▶ _A block of data_
▬▬▬
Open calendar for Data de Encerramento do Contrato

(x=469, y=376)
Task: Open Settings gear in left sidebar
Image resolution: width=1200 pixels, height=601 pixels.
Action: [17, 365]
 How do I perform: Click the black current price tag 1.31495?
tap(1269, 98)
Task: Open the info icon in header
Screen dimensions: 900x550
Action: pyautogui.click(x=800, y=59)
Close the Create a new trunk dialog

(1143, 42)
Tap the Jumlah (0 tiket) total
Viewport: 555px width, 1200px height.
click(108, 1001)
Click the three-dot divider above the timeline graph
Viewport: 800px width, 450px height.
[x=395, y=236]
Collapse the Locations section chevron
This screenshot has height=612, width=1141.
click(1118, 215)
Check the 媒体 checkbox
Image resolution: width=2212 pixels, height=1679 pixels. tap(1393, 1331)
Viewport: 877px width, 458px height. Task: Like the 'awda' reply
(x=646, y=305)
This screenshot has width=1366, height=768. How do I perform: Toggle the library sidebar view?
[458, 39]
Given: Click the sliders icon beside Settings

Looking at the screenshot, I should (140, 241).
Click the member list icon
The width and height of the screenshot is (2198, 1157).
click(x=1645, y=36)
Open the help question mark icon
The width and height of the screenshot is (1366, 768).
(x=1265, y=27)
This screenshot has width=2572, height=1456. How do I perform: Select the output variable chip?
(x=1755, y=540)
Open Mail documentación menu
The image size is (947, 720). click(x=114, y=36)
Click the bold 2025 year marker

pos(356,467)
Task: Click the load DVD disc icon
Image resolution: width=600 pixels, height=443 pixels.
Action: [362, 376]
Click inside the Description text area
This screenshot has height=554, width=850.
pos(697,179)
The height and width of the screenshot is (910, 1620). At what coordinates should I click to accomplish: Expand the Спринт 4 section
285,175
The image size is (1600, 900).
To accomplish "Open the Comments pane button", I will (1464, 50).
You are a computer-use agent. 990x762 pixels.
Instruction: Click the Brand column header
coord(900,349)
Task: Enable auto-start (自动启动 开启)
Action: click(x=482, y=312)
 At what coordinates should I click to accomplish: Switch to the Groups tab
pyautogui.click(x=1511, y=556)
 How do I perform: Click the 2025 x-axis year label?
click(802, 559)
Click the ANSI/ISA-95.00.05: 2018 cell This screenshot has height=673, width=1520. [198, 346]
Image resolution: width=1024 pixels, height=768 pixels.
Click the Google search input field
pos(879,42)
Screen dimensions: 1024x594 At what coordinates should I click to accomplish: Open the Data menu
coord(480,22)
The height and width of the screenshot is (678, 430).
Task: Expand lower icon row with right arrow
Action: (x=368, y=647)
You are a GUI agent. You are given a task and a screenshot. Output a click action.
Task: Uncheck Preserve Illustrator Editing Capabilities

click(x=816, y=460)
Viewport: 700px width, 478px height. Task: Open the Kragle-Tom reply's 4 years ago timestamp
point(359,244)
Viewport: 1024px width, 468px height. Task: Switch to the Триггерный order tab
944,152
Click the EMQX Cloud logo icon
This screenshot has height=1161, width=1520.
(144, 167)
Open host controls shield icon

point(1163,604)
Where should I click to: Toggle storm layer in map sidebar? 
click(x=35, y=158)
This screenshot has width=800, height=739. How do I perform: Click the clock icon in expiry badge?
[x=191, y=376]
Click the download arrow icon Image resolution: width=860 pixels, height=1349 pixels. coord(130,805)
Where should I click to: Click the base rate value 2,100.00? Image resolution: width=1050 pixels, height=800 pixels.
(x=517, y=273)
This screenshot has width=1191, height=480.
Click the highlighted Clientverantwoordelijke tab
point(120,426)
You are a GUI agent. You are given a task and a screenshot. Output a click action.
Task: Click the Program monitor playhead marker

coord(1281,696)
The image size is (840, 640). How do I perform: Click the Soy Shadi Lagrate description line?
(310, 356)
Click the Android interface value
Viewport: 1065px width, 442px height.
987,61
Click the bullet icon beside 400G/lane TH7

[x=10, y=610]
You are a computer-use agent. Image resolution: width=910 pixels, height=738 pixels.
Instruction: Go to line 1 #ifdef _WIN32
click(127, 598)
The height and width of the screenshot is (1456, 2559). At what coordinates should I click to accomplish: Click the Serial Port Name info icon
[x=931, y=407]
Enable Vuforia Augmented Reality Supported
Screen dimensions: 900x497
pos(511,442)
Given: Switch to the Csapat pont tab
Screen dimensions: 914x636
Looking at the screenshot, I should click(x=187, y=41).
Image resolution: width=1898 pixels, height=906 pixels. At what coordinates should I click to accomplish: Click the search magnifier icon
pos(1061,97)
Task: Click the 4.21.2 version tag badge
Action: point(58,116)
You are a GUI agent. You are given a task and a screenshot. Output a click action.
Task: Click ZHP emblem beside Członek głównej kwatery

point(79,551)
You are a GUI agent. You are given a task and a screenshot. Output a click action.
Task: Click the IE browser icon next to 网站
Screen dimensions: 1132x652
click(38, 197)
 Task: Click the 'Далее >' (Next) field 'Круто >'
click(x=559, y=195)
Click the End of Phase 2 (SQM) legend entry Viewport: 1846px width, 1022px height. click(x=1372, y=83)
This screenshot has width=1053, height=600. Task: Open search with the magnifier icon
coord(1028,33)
▬▬▬
▶ _Problem requirements_
Pick out each line of the material above that contains the string "section", matching case exactly.

▶ _Task answer_
Collapse the Locations section chevron
The height and width of the screenshot is (910, 1620). At what coordinates should I click to accomplish: Expand the Спринт 4 section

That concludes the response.